WHAT THIS TASK INVOLVES => Reproduce the records below in full and word for word, excluding pictures.

DATA IN THIS EXERCISE =>

........

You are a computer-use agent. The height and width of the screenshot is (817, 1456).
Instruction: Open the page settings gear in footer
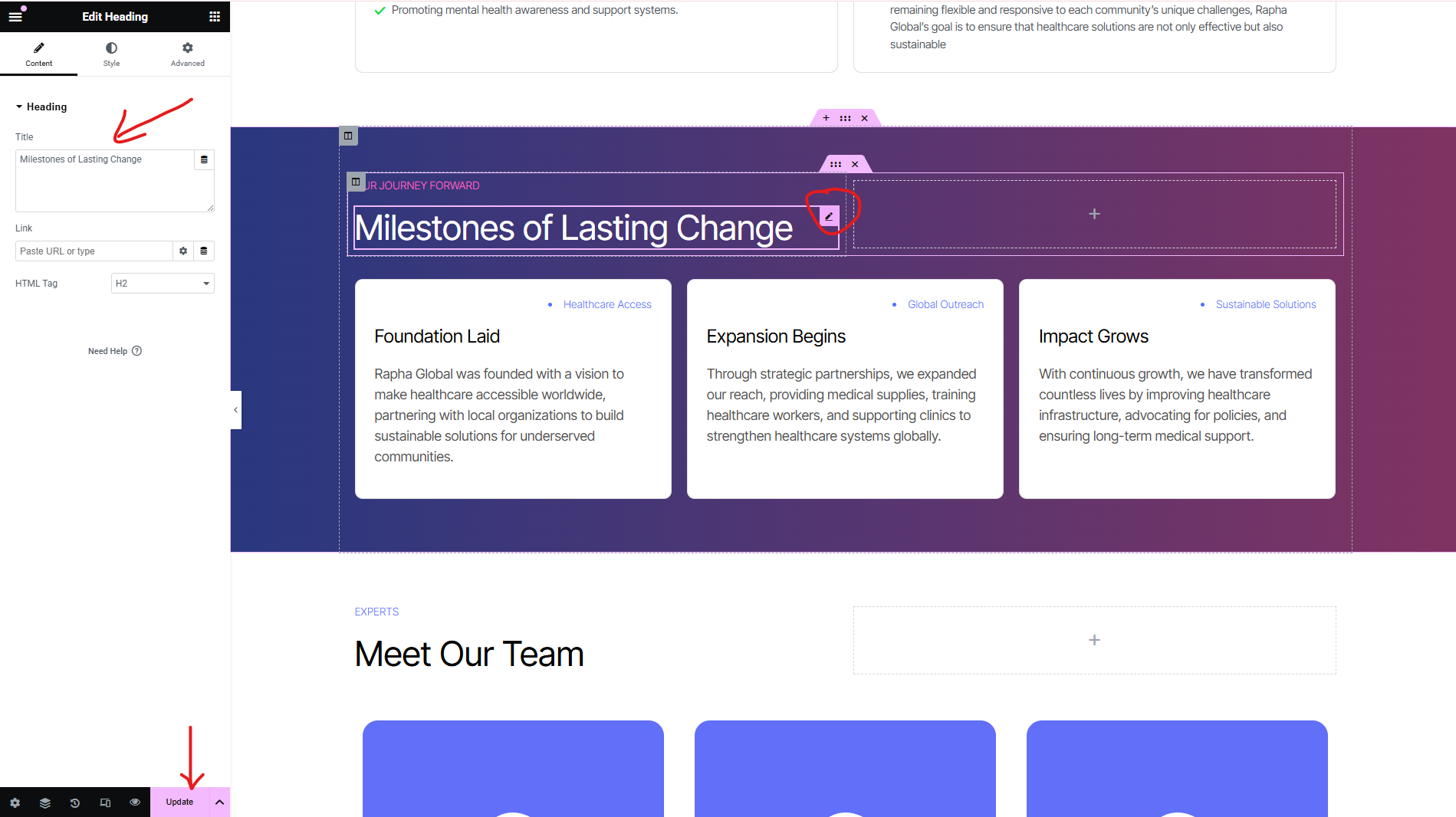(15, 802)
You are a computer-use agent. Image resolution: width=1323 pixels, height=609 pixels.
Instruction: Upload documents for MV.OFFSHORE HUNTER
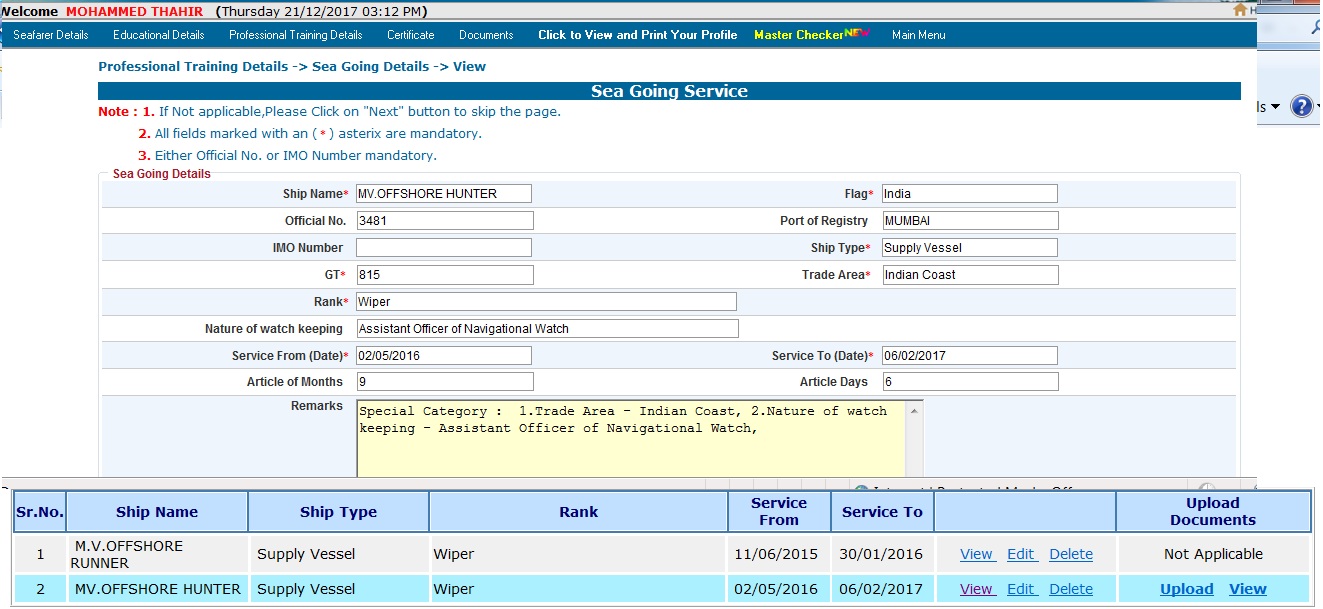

........

COMPLETED TASK =>
You are a computer-use agent. The height and width of the screenshot is (817, 1456).
Instruction: Open the page settings gear in footer
(15, 802)
You are a computer-use agent. Image resolution: width=1323 pixels, height=609 pixels.
Instruction: Upload documents for MV.OFFSHORE HUNTER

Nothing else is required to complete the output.